Being sentimental about anything – a person, a pursuit, a team, a country – isn’t very different from being naïve about it, loving it despite its flaws. Refusing to disengage and look at the whole thing dispassionately, as a spectator. Insisting instead on being a participant along for the ride. And being cynical about something usually sounds smart – though it can as easily be the fear of being sentimental. Preferring to be a spectator, refusing to attach, refusing to stake on anything. And that determines the difference between looking at it as patriotism or as an accident of birth, as a sport or as people chasing and hitting balls into squares.

Rebellion

The next real literary “rebels” in this country might well emerge as some weird bunch of anti-rebels, born oglers who dare somehow to back away from ironic watching, who have the childish gall actually to endorse and instantiate single-entendre principles. Who treat of plain old untrendy human troubles and emotions in U.S. life with reverence and conviction. Who eschew self-consciousness and hip fatigue. These anti-rebels would be outdated, of course, before they even started. Dead on the page. Too sincere. Clearly repressed. Backward, quaint, naïve, anachronistic. Maybe that’ll be the point. Maybe that’s why they’ll be the next real rebels. Real rebels, as far as I can see, risk disapproval. The old postmodern insurgents risked the gasp and squeal: shock, disgust, outrage, censorship, accusations of socialism, anarchism, nihilism. Today’s risks are different.
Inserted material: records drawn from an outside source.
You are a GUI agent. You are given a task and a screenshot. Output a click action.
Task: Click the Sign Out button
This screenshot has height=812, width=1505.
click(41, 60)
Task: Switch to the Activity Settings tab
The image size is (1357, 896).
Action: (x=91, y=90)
The new rebels might be artists willing to risk the yawn, the rolled eyes, the cool smile, the nudged ribs, the parody of gifted ironists, the “Oh how banal.” To risk accusations of sentimentality, melodrama. Of overcredulity. Of softness. Of willingness to be suckered by a world of lurkers and starers who fear gaze and ridicule above imprisonment without law. Who knows.

DFW

What is a rebel? I think what’s usually called being a rebel is actually the opposite, being a conformist. In that it’s driven not by a sense of opposing something as much as it is by an attempt to belong somewhere – in a group of similar ‘peer-hungry’ individuals.

Perhaps the essential ingredient of real rebellion is ‘risking disapproval’. If you’re admired and praised, even tacitly, more than what you suffer for it, it’s hardly any different from any other game people play seeking status and admiration. None of which is to fetishize rebellion. In fact, what follows from all of this, I think, is that real rebellion is hardly something one ‘aspires’ to. It’s driven more by convictions strong enough to make worth paying whatever price one has to.
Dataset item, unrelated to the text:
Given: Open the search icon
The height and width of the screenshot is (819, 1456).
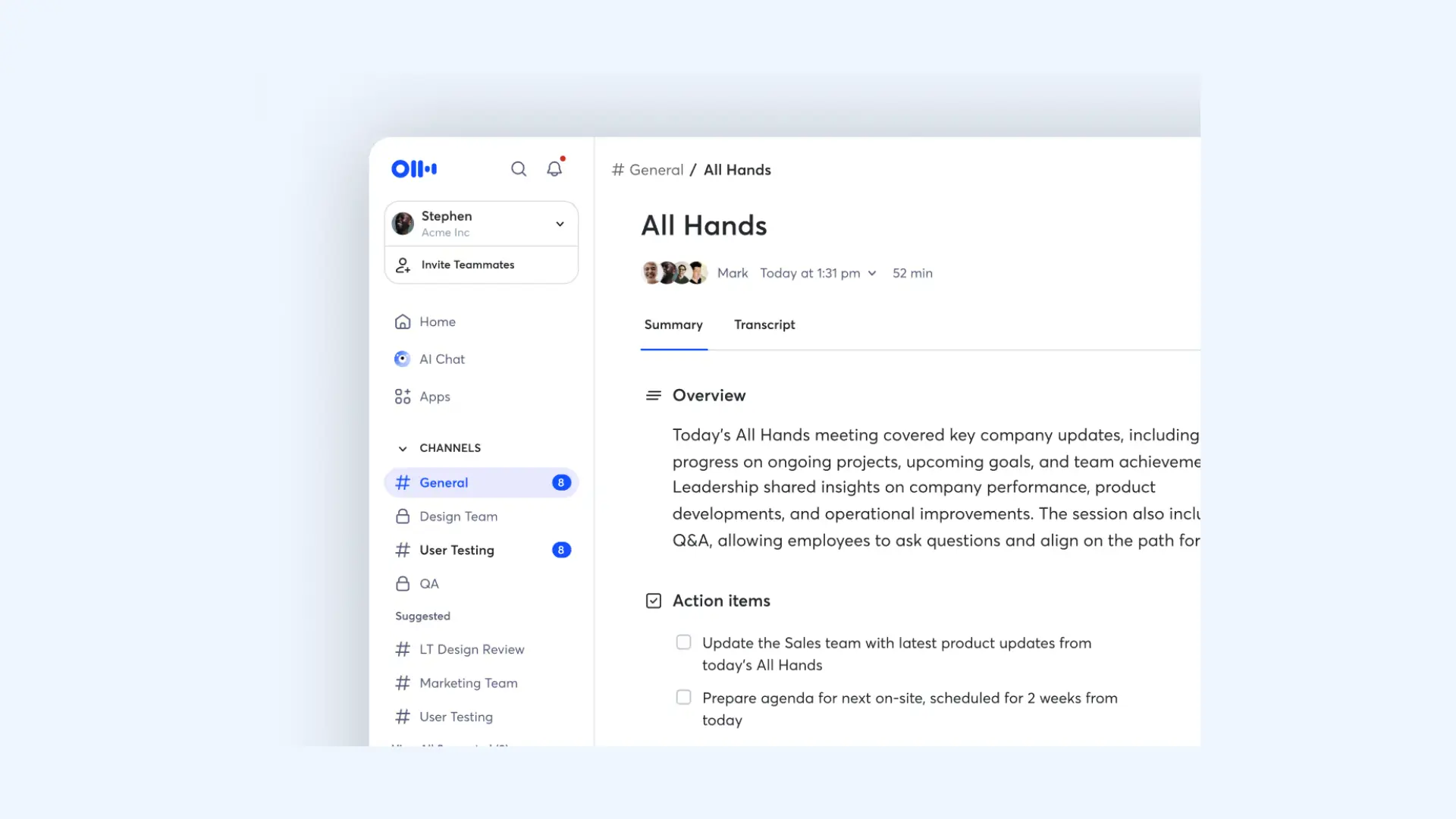Looking at the screenshot, I should click(x=519, y=169).
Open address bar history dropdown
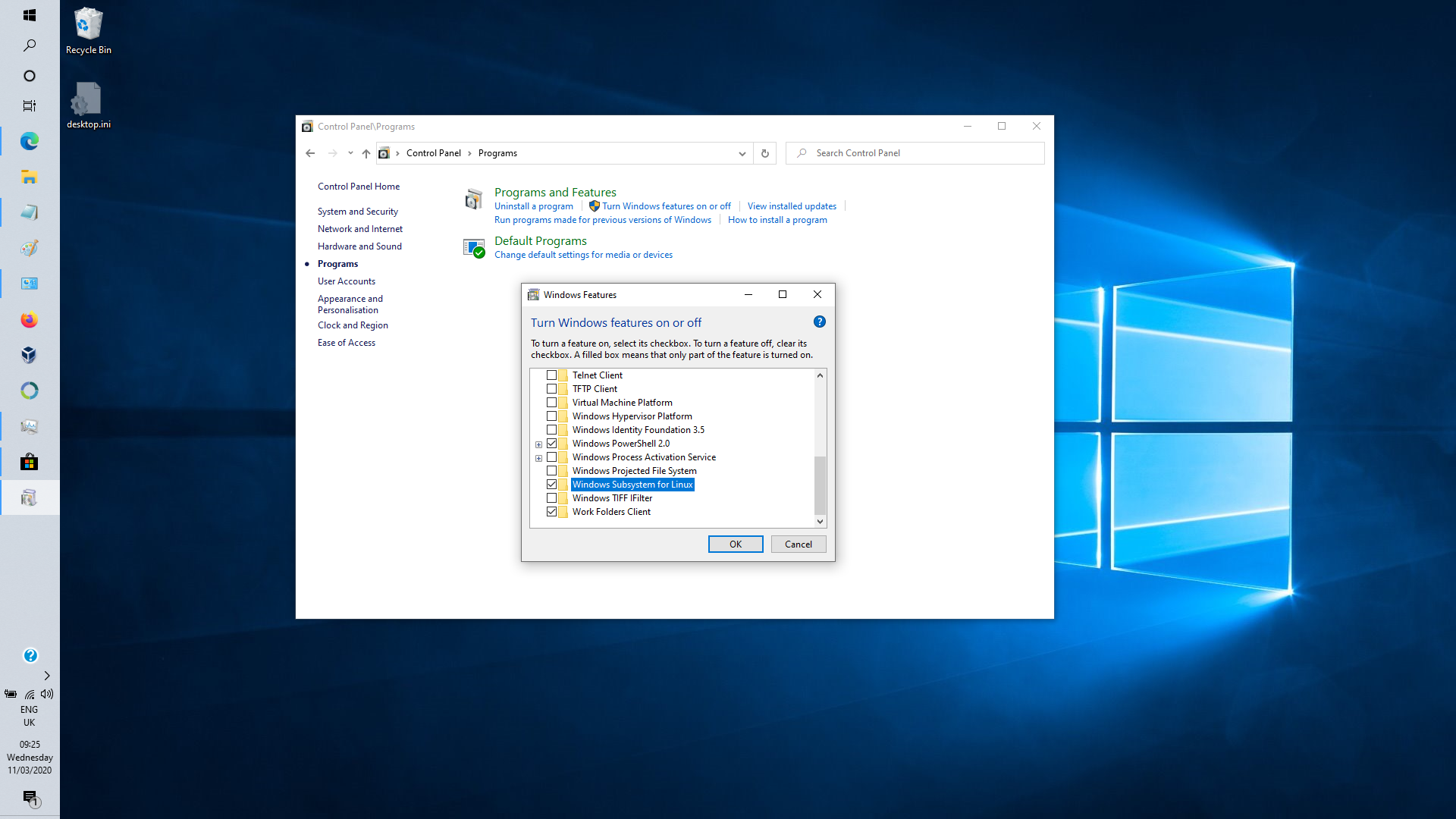The width and height of the screenshot is (1456, 819). [x=742, y=153]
Probably, certain convictions – atheism, nihilism et al – were genuinely rebellious a few centuries back. Nihilists in Tsarist Russia, atheists and blasphemers during the Inquisition. Taking a more specific instance – Shelley losing his place in college and custody of his kids for his atheism. Now, they’re probably mainstream enough in many circles that not espousing them is almost rebellious.

Hal, who’s empty but not dumb, theorizes privately that what passes for hip cynical transcendence of sentiment is really some kind of fear of being really human, since to be really human (at least as he conceptualizes it) is probably to be unavoidably sentimental and naïve and goo-prone and generally pathetic, is to be in some basic interior way forever infantile, some sort of not-quite-right-looking infant dragging itself anaclitically around the map, with big wet eyes and froggy-soft skin, huge skull, gooey drool

Infinite Jest, DFW

What’s rebellious now is in fact actually espousing anything at all – that is, anything that’s not stamped with a seal of approval by whoever’s currently socially or intellectually (usually the same) influential. Things (not necessarily mine) like sincerely believing in god, abstaining from drinking or smoking or sleeping around out of principle, pursuing ‘weird / boring’ things like philately or mathematics or astrology. They’re impressive because you know that someone would have had to put up with a lot to hold on to them.

In that sense, today’s rebels run the risks of banality, naivety and sentimentality. The costs of espousing anything, endorsing any convictions or principles. But in return for disapproval, you win back originality, of not refraining for fear of gaze and ridicule.